The foiled plots at Fort Dix and JFK Airport merit praise rather than skepticism.

It seems some Americans are peeved, even disappointed, when our homeland security system appears to score a victory, of any kind. Critics are so caught up in rhetoric about civil rights and invasion of privacy that they miss the big picture.

It was not too long ago that officials foiled a plot to invade the military installation at Fort Dix, N.J., kill and injure as many American soldiers as possible and cause tremendous damage to the fort’s physical facilities. However they did it, authorities found out about the pending project, made arrests and appeared to have forestalled a tremendous blow by anti-U.S. terrorists.
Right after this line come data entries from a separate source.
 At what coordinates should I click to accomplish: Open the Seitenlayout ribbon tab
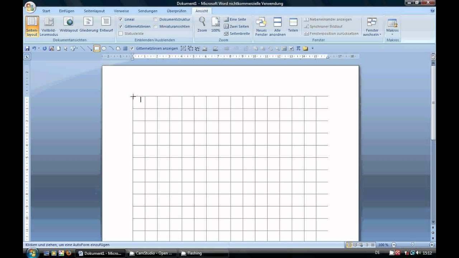[x=94, y=11]
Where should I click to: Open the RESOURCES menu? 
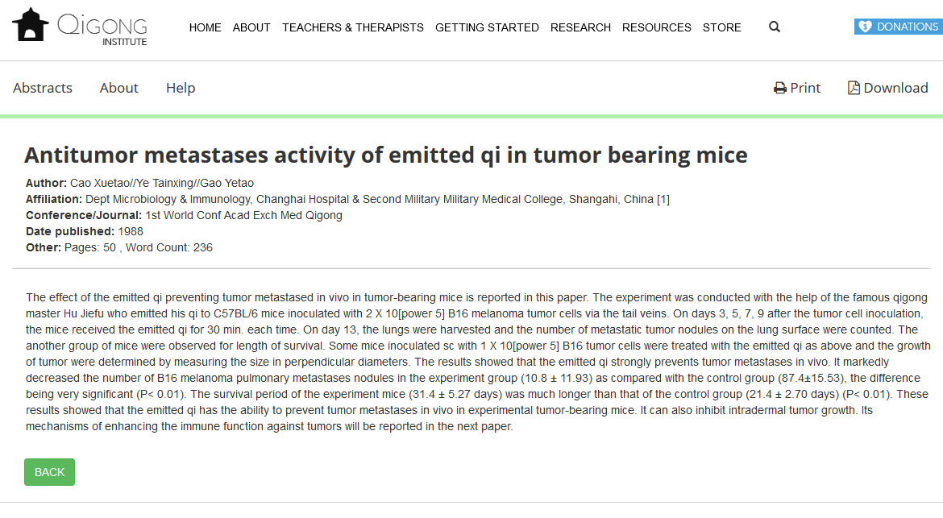pos(656,27)
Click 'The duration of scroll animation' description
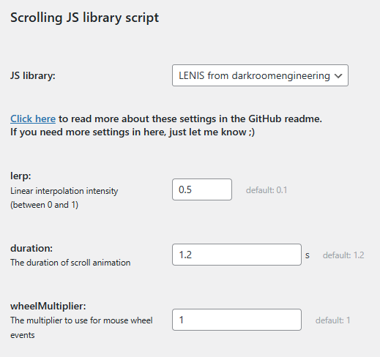Image resolution: width=380 pixels, height=357 pixels. click(x=70, y=263)
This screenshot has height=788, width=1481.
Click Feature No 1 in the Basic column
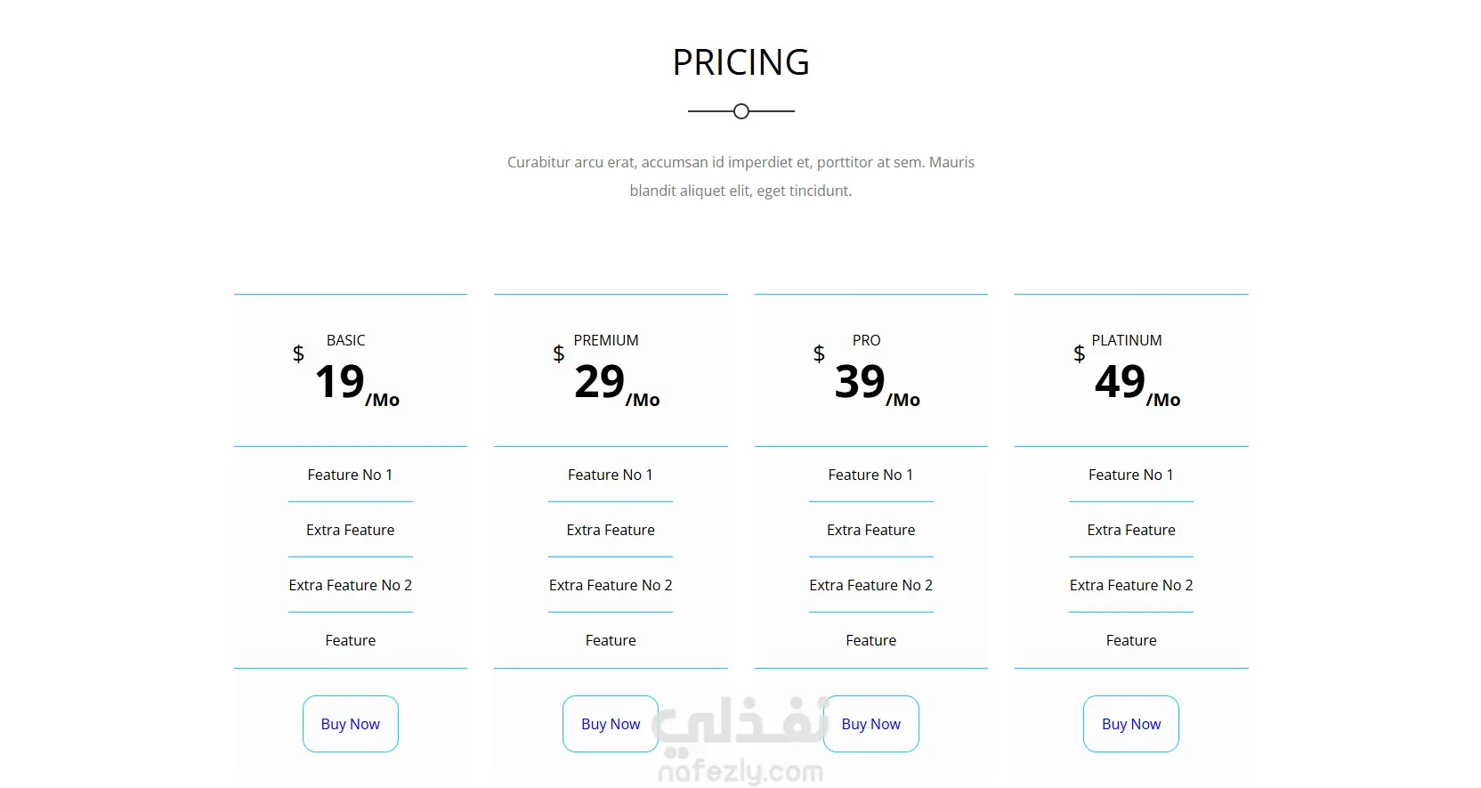tap(350, 475)
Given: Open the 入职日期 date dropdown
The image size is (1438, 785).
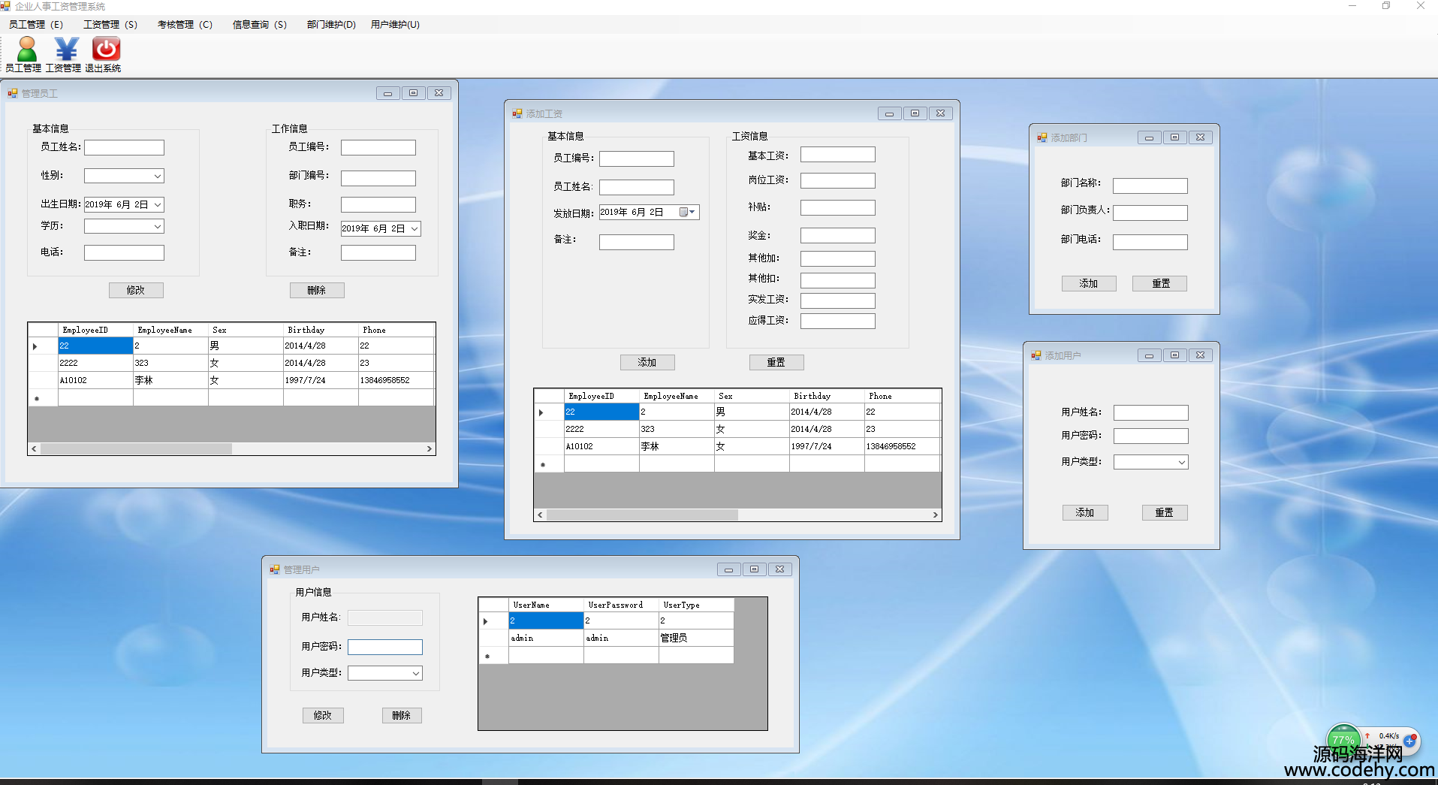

Just the past week, infiltration of a terrorist cell led to arrests of at least four men who reportedly were planning to ignite fuel lines leading to John F. Kennedy International Airport in New York with the goal of destroying people and property near the airport and causing major devastation at the airport itself. One of the alleged plotters said it shaped up as bigger than the 9/11 terrorist strikes in New York, Washington and Pennsylvania and would symbolically slay the late President John Kennedy all over again.

Yet the news of the disrupted plots at New Jersey and JFK had barely been disseminated to the public before some, including Democratic presidential candidate John Edwards, were downgrading the achievement as relatively inconsequential. Their contention was that while there may have been some “serious talk” of hitting the fort and the airport area, the real danger was diminished because munitions and equipment had not been sufficiently assembled to create major disasters. Their main concern seemed to be the “rights” of the plotters.

The point is, “it takes only one.”

The 9/11 terrorists proved that tragically after their long planning managed to bypass various signals that could have indicated their intent, because too many people in important posts had failed to “connect the dots” on the evidence.

So along come the Fort Dix and JFK planners. Even though they did not have the hardware to do all the damage they hoped, they had the vicious intent and were seeking the support they needed. Instead of being labeled as alarmists, the people involved in thwarting these ventures should be complimented and supported. Their alertness and reaction is commendable.

It does, indeed, take only one aberration to create new tragedy, but we can be grateful to those in the Fort Dix and JFK cases who prevented at least two probable assaults from becoming reality.

Sadly, we have too many who are so busy politicking they choose to overlook this.